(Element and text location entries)
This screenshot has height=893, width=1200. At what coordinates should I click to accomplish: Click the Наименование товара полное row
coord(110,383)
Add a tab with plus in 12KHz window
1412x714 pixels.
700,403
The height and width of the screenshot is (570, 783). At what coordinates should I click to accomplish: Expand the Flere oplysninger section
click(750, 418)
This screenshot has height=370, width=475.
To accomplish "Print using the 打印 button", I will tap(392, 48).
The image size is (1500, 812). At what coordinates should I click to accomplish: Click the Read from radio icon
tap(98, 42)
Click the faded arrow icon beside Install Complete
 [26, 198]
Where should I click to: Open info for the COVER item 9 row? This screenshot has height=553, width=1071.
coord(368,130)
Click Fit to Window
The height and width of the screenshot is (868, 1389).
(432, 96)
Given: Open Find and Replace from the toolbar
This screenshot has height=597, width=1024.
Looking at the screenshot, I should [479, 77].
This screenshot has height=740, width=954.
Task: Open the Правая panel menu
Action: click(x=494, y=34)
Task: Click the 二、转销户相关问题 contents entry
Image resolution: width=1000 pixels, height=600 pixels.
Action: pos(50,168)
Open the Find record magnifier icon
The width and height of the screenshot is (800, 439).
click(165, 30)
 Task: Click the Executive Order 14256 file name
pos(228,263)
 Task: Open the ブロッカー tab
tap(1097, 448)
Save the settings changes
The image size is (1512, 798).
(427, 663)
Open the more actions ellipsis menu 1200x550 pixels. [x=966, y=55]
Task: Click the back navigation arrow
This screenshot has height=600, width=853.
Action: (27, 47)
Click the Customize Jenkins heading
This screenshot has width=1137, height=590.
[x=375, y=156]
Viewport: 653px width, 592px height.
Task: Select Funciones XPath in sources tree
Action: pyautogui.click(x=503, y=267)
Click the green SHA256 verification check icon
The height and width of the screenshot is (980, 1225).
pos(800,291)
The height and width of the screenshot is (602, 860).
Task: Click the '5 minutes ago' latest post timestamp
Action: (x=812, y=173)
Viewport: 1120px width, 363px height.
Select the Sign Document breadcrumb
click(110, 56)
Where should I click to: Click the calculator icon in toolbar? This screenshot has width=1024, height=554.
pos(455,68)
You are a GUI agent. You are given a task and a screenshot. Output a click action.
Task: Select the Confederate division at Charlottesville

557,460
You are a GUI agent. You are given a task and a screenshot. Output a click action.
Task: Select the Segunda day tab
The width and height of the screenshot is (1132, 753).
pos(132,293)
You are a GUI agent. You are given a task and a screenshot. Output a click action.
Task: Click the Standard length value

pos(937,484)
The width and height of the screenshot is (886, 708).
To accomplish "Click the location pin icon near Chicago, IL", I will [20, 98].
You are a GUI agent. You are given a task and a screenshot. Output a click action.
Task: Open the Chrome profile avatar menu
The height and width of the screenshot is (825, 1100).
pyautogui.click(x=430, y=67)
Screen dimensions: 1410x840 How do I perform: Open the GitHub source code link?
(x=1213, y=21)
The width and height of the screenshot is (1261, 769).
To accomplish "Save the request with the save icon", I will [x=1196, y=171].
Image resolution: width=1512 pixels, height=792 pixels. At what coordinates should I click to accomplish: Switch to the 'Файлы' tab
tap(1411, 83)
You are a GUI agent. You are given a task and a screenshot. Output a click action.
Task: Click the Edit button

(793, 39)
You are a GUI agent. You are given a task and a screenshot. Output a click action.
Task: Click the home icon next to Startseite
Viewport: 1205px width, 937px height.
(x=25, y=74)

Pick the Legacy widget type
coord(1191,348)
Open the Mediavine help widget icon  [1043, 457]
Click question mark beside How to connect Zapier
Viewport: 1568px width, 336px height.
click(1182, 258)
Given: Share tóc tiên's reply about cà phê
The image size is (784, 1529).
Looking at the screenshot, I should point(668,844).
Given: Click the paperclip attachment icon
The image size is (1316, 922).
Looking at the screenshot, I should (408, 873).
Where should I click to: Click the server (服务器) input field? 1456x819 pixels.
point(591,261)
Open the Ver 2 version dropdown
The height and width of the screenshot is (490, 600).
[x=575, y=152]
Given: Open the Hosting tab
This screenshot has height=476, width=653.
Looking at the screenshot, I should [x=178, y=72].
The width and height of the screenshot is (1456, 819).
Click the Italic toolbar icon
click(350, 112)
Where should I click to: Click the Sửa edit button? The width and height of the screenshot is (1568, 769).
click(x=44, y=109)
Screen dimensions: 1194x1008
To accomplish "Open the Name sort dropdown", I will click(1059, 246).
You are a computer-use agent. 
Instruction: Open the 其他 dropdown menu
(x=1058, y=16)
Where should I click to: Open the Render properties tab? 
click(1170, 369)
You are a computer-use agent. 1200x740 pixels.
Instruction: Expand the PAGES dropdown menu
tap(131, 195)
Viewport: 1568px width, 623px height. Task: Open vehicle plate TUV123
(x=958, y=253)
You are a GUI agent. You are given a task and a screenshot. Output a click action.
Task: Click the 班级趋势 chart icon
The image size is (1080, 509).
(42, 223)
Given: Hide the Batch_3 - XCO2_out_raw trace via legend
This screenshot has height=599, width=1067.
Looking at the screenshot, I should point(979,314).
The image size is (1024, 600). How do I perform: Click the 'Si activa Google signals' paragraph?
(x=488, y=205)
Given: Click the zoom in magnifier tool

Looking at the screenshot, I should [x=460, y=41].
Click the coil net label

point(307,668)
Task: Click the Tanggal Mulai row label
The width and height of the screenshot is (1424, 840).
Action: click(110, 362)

[Written request] Arrange all of the entries above as a numbered list, dropping every blank line.

[Finished task]
1. This screenshot has height=893, width=1200. At what coordinates should I click to accomplish: Click the Наименование товара полное row
2. coord(110,383)
3. Add a tab with plus in 12KHz window
4. 1412x714 pixels.
5. 700,403
6. The height and width of the screenshot is (570, 783). At what coordinates should I click to accomplish: Expand the Flere oplysninger section
7. click(750, 418)
8. This screenshot has height=370, width=475.
9. To accomplish "Print using the 打印 button", I will tap(392, 48).
10. The image size is (1500, 812). At what coordinates should I click to accomplish: Click the Read from radio icon
11. tap(98, 42)
12. Click the faded arrow icon beside Install Complete
13.  [26, 198]
14. Where should I click to: Open info for the COVER item 9 row? This screenshot has height=553, width=1071.
15. coord(368,130)
16. Click Fit to Window
17. The height and width of the screenshot is (868, 1389).
18. (432, 96)
19. Given: Open Find and Replace from the toolbar
20. This screenshot has height=597, width=1024.
21. Looking at the screenshot, I should [479, 77].
22. This screenshot has height=740, width=954.
23. Task: Open the Правая panel menu
24. Action: click(x=494, y=34)
25. Task: Click the 二、转销户相关问题 contents entry
26. Image resolution: width=1000 pixels, height=600 pixels.
27. Action: pos(50,168)
28. Open the Find record magnifier icon
29. The width and height of the screenshot is (800, 439).
30. click(165, 30)
31.  Task: Click the Executive Order 14256 file name
32. pos(228,263)
33.  Task: Open the ブロッカー tab
34. tap(1097, 448)
35. Save the settings changes
36. The image size is (1512, 798).
37. (427, 663)
38. Open the more actions ellipsis menu 1200x550 pixels. [x=966, y=55]
39. Task: Click the back navigation arrow
40. This screenshot has height=600, width=853.
41. Action: (27, 47)
42. Click the Customize Jenkins heading
43. This screenshot has width=1137, height=590.
44. [x=375, y=156]
45. Viewport: 653px width, 592px height.
46. Task: Select Funciones XPath in sources tree
47. Action: pyautogui.click(x=503, y=267)
48. Click the green SHA256 verification check icon
49. The height and width of the screenshot is (980, 1225).
50. pos(800,291)
51. The height and width of the screenshot is (602, 860).
52. Task: Click the '5 minutes ago' latest post timestamp
53. Action: (x=812, y=173)
54. Viewport: 1120px width, 363px height.
55. Select the Sign Document breadcrumb
56. click(110, 56)
57. Where should I click to: Click the calculator icon in toolbar? This screenshot has width=1024, height=554.
58. pos(455,68)
59. You are a GUI agent. You are given a task and a screenshot. Output a click action.
60. Task: Select the Confederate division at Charlottesville
61. 557,460
62. You are a GUI agent. You are given a task and a screenshot. Output a click action.
63. Task: Select the Segunda day tab
64. The width and height of the screenshot is (1132, 753).
65. pos(132,293)
66. You are a GUI agent. You are given a task and a screenshot. Output a click action.
67. Task: Click the Standard length value
68. pos(937,484)
69. The width and height of the screenshot is (886, 708).
70. To accomplish "Click the location pin icon near Chicago, IL", I will [20, 98].
71. You are a GUI agent. You are given a task and a screenshot. Output a click action.
72. Task: Open the Chrome profile avatar menu
73. The height and width of the screenshot is (825, 1100).
74. pyautogui.click(x=430, y=67)
75. Screen dimensions: 1410x840 How do I perform: Open the GitHub source code link?
76. (x=1213, y=21)
77. The width and height of the screenshot is (1261, 769).
78. To accomplish "Save the request with the save icon", I will [x=1196, y=171].
79. Image resolution: width=1512 pixels, height=792 pixels. At what coordinates should I click to accomplish: Switch to the 'Файлы' tab
80. tap(1411, 83)
81. You are a GUI agent. You are given a task and a screenshot. Output a click action.
82. Task: Click the Edit button
83. (793, 39)
84. You are a GUI agent. You are given a task and a screenshot. Output a click action.
85. Task: Click the home icon next to Startseite
86. Viewport: 1205px width, 937px height.
87. (x=25, y=74)
88. Pick the Legacy widget type
89. coord(1191,348)
90. Open the Mediavine help widget icon  [1043, 457]
91. Click question mark beside How to connect Zapier
92. Viewport: 1568px width, 336px height.
93. click(1182, 258)
94. Given: Share tóc tiên's reply about cà phê
95. The image size is (784, 1529).
96. Looking at the screenshot, I should point(668,844).
97. Given: Click the paperclip attachment icon
98. The image size is (1316, 922).
99. Looking at the screenshot, I should (408, 873).
100. Where should I click to: Click the server (服务器) input field? 1456x819 pixels.
101. point(591,261)
102. Open the Ver 2 version dropdown
103. The height and width of the screenshot is (490, 600).
104. [x=575, y=152]
105. Given: Open the Hosting tab
106. This screenshot has height=476, width=653.
107. Looking at the screenshot, I should [x=178, y=72].
108. The width and height of the screenshot is (1456, 819).
109. Click the Italic toolbar icon
110. click(350, 112)
111. Where should I click to: Click the Sửa edit button? The width and height of the screenshot is (1568, 769).
112. click(x=44, y=109)
113. Screen dimensions: 1194x1008
114. To accomplish "Open the Name sort dropdown", I will click(1059, 246).
115. You are a computer-use agent. 
116. Instruction: Open the 其他 dropdown menu
117. (x=1058, y=16)
118. Where should I click to: Open the Render properties tab? 
119. click(1170, 369)
120. You are a computer-use agent. 1200x740 pixels.
121. Instruction: Expand the PAGES dropdown menu
122. tap(131, 195)
123. Viewport: 1568px width, 623px height. Task: Open vehicle plate TUV123
124. (x=958, y=253)
125. You are a GUI agent. You are given a task and a screenshot. Output a click action.
126. Task: Click the 班级趋势 chart icon
127. The image size is (1080, 509).
128. (42, 223)
129. Given: Hide the Batch_3 - XCO2_out_raw trace via legend
130. This screenshot has height=599, width=1067.
131. Looking at the screenshot, I should point(979,314).
132. The image size is (1024, 600). How do I perform: Click the 'Si activa Google signals' paragraph?
133. (x=488, y=205)
134. Given: Click the zoom in magnifier tool
135. Looking at the screenshot, I should [x=460, y=41].
136. Click the coil net label
137. point(307,668)
138. Task: Click the Tanggal Mulai row label
139. The width and height of the screenshot is (1424, 840).
140. Action: click(110, 362)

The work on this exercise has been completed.